Compared to tissue testing alone, concurrent solid tissue and circulating tumor DNA (ctDNA) testing identified an additional 20% of patients with actionable findings, reducing the need for repeat biopsies and associated adverse events. In a simulated cohort, concurrent testing detected 92 more patients with actionable variants compared to tissue testing alone and prevented 24 additional biopsies at an incremental cost of $2,715 per patient—less than the cost of an extra liquid biopsy. The approach demonstrates an approach for enhancing patient care by improving diagnostic yield and decreasing the number of unnecessary procedures at an incremental cost that is less than the cost of a liquid biopsy.

Characterization of the tumor immune microenvironment (TIME) and somatic landscape of metaplastic breast cancer (MpBC)

A retrospective analysis from the Tempus database revealed that patients with Metaplastic breast cancer (MpBC), a rare, aggressive subtype with a dismal prognosis, had a distinct molecular phenotype compared to non-MpBC. In patients with MpBC, there was a higher prevalence of triple-negative breast cancer (TNBC), and a distinct somatic alteration profile. Somatic alterations in TERT, CDKN2A/B, MTAP and genes involved in the PI3k pathway were more common in MpBC, compared to non-MpBC patients, providing insights into potential therapeutic targets. The study also found a unique tumor immune microenvironment in MpBC, primarily characterized by a higher PD-L1 expression.These analyses provide further rationale to develop new biomarker-selected treatment strategies in a subtype that is challenging to treat and under-represented in trials.

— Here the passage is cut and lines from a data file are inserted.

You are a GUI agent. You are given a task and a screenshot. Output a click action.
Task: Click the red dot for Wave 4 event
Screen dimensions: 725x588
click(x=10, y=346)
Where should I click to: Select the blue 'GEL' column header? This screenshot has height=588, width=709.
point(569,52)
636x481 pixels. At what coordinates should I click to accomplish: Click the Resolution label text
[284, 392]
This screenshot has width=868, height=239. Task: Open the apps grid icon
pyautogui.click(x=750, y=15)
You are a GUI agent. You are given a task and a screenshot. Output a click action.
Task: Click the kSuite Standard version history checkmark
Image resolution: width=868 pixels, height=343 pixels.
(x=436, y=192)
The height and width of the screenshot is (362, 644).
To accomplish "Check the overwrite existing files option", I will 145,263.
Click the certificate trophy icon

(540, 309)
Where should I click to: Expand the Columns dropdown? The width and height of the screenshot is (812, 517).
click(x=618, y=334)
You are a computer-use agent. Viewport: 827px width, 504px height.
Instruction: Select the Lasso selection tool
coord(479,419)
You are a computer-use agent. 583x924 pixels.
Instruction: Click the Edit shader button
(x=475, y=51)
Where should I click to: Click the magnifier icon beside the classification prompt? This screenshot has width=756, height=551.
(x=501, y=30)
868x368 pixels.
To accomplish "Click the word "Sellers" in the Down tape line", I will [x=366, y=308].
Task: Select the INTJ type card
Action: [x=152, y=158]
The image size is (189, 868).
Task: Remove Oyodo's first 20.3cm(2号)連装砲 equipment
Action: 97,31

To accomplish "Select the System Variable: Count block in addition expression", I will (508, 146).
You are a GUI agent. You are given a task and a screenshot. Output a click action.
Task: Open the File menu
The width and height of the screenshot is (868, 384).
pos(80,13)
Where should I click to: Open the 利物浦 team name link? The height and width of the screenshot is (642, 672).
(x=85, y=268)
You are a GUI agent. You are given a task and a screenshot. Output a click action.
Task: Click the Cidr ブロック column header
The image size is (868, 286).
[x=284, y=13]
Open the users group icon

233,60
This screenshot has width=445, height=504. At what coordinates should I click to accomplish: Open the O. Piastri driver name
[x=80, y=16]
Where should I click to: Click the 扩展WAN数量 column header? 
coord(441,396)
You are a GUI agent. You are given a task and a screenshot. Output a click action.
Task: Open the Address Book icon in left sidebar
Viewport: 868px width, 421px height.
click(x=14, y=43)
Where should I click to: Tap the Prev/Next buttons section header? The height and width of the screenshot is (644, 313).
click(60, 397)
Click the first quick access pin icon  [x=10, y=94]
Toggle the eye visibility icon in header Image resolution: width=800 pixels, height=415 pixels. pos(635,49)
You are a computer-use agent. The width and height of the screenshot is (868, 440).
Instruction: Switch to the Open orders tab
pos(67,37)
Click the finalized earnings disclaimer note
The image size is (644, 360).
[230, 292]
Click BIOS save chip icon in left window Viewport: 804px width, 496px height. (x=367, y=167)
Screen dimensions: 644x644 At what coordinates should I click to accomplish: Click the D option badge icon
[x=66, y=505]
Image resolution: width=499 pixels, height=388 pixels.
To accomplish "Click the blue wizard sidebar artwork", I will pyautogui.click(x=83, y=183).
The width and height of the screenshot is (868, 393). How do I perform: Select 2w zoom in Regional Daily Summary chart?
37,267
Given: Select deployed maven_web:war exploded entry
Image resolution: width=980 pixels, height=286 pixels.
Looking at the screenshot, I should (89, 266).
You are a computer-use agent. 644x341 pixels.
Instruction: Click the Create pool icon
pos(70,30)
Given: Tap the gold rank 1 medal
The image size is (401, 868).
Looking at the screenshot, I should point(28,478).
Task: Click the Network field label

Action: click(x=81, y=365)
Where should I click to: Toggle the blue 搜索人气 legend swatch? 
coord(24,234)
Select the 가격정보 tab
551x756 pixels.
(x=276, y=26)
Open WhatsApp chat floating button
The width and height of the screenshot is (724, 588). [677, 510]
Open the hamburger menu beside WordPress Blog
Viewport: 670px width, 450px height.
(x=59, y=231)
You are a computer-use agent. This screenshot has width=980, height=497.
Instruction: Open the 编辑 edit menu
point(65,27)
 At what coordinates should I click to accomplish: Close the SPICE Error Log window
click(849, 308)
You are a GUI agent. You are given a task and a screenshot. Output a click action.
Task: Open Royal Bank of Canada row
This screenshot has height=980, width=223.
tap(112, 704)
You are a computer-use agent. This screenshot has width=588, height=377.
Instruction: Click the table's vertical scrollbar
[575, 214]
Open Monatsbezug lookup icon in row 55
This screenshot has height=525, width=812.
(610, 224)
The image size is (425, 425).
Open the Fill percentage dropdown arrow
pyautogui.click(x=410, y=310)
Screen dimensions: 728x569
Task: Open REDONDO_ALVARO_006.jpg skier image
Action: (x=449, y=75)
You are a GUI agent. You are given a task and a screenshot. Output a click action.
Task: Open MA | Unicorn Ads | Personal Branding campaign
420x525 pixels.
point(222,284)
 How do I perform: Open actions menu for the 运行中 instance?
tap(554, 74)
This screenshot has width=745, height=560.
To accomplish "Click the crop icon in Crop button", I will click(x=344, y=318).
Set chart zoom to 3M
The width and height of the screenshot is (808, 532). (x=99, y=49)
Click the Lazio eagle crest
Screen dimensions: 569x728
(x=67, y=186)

Low-level Aurora kinase A (AURKA) amplification as a novel personalized biomarker of CDK4/6 inhibitor resistance in patients with hormone-receptor positive (HR+) metastatic breast cancer

In a study of patients with HR+/HER2- metastatic breast cancer (HR+ MBC), low-level AURKA copy number gains were found to be common and associated with resistance to CDK4/6 inhibitors (CDK4/6i). The Tempus database was used to analyze genomic records from tumors sequenced with the Tempus xT DNA seq and xR RNA seq assays, revealing that 15% of patients had AURKA amplifications, which are not typically reported by standard sequencing platforms. Findings showed that patients with AURKA amplifications had significantly shorter progression-free survival (9.9 months) on CDK4/6i compared to those without (17 months), suggesting that AURKA amplification is a potential marker of CDK4/6i resistance. This research underscores the importance of identifying low-level AURKA gains, as they could inform more personalized use of emerging AURKA-targeted therapies like alisertib and further studies are needed.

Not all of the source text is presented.